Macron organise une cérémonie - une de plus ! - cette fois pour la commémoration du centenaire de la mise en place du « soldat inconnu ». Tué durant la guerre de 14-18, il symbolise les un million quatre cent mille soldats français morts au combat, parmi lesquels des dizaines de milliers jamais identifiés.
Dans la salle de l'Arc de Triomphe, à Paris, où fut inhumé ce soldat inconnu, on peut lire : « Ici repose un soldat français mort pour la patrie 1914-1918 ». C'est cette duperie que, depuis un siècle, on veut nous faire avaler.

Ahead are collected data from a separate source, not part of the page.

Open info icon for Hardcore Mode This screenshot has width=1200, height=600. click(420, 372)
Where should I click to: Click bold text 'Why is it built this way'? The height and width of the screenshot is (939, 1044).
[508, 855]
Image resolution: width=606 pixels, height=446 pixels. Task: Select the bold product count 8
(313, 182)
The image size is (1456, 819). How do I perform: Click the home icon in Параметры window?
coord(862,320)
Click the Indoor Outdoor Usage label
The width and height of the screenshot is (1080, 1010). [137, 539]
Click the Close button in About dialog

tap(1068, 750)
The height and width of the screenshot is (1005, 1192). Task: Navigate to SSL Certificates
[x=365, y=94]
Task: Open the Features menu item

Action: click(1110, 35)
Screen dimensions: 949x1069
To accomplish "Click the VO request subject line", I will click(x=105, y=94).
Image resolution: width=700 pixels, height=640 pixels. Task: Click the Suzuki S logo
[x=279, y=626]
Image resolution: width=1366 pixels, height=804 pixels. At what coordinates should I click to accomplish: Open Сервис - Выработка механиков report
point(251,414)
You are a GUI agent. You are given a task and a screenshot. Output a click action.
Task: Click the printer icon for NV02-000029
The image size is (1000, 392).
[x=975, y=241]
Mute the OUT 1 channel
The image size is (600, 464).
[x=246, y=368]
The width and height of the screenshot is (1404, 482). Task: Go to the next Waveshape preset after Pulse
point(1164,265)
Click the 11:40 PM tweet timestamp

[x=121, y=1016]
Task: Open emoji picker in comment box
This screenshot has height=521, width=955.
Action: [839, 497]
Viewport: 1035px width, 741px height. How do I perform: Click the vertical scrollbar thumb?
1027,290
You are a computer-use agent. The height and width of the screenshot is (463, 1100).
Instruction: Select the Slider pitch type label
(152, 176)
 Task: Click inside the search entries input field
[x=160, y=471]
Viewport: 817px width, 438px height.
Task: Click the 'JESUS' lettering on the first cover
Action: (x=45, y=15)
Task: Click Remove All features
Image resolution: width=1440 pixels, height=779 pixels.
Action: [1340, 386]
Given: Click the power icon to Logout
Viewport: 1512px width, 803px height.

« On croit mourir pour la patrie ; on meurt pour des industriels », écrivit fort justement le romancier Anatole France dans le quotidien communiste L'Humanité en 1922, pour démystifier une guerre sanglante qui n'avait d'autre but que de repartager les zones d'influence de la planète entre grandes puissances.
Quand Macron déclare qu'« au fond, on se bat pour les mêmes valeurs » en 2020, que fait-il, si ce n'est préparer la jeunesse aux mêmes massacres entre peuples ?
Il faut s'en souvenir, à l'heure où la crise du capitalisme voit les foyers de guerre se multiplier.